● YOUR ASSIGNMENT:
Below are the records. Gather each line that holds "Market".

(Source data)
• • • • •

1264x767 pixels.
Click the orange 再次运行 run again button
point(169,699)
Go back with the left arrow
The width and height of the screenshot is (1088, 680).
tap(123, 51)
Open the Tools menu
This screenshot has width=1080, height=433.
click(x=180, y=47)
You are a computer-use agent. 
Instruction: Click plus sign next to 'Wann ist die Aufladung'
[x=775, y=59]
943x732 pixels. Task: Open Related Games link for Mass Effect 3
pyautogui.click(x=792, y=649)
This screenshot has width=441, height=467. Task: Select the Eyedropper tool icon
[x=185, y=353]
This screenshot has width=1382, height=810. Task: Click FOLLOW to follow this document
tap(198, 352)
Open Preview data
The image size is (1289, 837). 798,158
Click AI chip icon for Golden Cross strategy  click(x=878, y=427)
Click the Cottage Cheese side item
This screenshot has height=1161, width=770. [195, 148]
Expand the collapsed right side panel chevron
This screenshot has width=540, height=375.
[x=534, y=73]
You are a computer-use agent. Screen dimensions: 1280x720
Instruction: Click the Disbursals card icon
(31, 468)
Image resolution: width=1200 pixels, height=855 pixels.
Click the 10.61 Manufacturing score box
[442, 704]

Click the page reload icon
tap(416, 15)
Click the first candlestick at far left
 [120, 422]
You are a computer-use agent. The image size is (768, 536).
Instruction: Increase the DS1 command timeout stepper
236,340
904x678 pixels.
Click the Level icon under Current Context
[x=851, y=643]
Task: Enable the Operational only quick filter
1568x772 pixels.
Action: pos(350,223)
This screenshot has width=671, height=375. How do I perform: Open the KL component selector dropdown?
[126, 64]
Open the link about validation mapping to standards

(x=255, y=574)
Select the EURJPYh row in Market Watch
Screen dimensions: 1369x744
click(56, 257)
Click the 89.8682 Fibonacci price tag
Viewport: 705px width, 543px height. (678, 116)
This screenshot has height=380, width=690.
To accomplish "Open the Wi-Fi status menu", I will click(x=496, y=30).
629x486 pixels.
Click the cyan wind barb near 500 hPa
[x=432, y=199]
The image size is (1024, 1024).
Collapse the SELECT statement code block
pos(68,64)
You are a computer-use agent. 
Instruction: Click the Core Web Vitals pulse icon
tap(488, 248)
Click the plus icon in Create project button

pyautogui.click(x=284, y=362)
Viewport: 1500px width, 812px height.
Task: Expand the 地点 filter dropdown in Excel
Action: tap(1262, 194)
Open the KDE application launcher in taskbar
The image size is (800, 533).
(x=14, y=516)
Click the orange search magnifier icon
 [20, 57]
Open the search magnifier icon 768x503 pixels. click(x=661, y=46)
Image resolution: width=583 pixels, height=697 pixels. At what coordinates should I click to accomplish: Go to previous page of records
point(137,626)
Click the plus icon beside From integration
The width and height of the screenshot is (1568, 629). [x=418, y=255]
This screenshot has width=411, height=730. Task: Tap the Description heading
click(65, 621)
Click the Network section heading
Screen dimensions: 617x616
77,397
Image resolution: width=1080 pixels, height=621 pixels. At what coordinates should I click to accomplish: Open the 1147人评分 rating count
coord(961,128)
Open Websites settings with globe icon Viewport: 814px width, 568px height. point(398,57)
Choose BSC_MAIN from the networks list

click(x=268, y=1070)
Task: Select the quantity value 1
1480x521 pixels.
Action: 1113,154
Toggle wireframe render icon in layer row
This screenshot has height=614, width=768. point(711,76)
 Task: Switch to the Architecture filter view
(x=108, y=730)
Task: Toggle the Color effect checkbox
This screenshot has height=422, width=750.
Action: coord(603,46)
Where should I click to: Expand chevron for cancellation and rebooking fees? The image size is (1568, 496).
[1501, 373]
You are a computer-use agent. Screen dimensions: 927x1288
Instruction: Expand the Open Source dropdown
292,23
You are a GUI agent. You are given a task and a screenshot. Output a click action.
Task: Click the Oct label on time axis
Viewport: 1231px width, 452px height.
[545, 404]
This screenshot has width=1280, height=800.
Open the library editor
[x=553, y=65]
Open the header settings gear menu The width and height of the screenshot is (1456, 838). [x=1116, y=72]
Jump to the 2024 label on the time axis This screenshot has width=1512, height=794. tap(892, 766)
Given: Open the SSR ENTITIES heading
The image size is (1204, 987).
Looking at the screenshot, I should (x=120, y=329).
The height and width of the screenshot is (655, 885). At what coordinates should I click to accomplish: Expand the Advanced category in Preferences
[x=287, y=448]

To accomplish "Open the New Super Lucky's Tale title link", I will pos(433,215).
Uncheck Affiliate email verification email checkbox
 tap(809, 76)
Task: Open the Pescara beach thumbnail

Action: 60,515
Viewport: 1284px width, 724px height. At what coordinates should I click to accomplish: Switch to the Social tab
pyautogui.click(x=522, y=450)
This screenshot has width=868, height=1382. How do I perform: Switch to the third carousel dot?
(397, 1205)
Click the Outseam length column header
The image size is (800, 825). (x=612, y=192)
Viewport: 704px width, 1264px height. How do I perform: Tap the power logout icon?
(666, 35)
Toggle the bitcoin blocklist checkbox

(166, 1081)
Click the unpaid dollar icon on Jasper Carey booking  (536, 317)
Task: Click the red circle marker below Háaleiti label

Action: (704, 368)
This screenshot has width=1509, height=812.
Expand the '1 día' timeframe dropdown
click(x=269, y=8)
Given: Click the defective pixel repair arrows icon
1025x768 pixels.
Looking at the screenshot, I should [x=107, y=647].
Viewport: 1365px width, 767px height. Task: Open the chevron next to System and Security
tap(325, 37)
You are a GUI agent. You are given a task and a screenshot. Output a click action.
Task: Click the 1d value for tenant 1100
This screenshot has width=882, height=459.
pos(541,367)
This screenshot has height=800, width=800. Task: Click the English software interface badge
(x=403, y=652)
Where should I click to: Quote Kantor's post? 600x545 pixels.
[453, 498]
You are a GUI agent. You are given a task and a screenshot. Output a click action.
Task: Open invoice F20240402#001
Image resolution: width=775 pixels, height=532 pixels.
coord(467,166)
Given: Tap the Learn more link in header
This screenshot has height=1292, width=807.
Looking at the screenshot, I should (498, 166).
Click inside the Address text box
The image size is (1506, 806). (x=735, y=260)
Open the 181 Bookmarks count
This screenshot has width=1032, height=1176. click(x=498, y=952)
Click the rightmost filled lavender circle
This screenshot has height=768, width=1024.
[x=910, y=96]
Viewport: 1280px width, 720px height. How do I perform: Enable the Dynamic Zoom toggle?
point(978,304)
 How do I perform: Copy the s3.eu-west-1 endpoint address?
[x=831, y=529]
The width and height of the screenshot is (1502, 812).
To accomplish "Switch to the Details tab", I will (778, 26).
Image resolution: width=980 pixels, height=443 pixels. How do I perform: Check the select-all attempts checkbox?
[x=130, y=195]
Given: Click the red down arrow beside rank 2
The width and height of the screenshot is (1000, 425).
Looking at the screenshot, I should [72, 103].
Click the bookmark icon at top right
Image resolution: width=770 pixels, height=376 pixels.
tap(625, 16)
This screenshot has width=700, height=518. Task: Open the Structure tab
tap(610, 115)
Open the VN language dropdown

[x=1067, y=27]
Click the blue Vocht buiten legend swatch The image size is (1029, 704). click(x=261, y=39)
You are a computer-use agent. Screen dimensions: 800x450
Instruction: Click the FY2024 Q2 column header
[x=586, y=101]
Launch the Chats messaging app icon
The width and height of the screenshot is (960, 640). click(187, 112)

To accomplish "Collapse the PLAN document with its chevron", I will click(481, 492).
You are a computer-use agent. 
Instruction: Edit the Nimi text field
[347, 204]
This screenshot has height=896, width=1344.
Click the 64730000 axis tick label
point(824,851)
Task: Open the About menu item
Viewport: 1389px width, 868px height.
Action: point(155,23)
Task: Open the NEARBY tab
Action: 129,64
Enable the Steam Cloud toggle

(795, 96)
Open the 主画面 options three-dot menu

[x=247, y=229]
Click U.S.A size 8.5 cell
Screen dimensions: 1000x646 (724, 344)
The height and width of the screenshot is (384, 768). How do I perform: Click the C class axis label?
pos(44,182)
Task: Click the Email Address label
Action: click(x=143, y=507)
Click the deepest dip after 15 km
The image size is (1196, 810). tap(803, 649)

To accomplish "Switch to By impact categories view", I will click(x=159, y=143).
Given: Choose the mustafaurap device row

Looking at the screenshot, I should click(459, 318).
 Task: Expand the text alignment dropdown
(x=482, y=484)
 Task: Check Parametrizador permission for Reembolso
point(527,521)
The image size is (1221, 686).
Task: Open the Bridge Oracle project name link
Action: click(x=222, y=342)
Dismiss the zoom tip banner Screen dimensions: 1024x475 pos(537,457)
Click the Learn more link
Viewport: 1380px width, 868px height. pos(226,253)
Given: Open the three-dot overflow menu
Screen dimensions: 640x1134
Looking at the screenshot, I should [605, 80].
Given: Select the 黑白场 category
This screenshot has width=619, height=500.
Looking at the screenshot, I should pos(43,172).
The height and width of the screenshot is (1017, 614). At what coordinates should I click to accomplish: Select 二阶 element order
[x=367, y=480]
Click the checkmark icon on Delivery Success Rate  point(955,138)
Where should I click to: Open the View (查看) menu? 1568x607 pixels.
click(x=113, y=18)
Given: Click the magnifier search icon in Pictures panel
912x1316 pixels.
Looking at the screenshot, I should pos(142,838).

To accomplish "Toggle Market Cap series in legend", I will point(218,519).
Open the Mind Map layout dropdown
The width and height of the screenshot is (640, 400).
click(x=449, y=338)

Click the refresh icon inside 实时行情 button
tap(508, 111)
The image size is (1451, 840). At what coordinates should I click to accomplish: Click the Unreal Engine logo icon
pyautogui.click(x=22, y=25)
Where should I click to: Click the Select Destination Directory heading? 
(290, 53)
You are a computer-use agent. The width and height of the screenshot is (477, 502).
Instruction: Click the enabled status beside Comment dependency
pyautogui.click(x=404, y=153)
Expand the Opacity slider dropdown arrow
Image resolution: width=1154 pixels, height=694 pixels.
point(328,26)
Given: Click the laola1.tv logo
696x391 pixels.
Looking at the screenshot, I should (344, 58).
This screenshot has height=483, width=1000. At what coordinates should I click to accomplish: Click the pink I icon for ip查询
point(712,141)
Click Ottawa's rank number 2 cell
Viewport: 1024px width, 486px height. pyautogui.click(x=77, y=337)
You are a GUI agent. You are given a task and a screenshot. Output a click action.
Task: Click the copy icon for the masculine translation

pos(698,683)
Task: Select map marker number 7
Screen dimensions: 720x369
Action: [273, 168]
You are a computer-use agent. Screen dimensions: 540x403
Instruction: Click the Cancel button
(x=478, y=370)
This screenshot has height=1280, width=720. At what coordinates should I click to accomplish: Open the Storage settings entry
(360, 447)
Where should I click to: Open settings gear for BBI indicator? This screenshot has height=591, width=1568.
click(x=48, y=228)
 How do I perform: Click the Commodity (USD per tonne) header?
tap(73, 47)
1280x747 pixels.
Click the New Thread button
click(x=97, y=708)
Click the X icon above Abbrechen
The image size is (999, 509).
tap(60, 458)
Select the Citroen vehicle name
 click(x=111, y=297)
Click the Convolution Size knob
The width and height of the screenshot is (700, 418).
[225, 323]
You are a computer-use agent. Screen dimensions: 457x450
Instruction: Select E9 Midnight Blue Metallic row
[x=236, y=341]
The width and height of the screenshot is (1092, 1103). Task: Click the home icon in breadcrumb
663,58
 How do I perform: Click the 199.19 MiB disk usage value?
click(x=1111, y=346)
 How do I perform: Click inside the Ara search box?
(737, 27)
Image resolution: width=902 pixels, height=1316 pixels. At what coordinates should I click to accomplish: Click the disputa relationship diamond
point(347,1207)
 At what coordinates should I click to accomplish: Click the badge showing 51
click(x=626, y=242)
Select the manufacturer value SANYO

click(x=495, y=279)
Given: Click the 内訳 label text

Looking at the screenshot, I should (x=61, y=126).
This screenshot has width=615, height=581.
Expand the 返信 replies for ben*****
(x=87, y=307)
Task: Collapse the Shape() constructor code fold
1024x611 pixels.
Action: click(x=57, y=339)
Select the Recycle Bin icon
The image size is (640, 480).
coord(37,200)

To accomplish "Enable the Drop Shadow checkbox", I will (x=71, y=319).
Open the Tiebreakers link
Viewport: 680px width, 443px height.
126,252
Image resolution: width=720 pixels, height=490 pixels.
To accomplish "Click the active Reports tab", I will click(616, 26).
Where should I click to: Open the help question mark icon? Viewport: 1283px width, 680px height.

• • • • •

● RESPONSE TO THE EXERCISE:
Select the EURJPYh row in Market Watch
To accomplish "Toggle Market Cap series in legend", I will point(218,519).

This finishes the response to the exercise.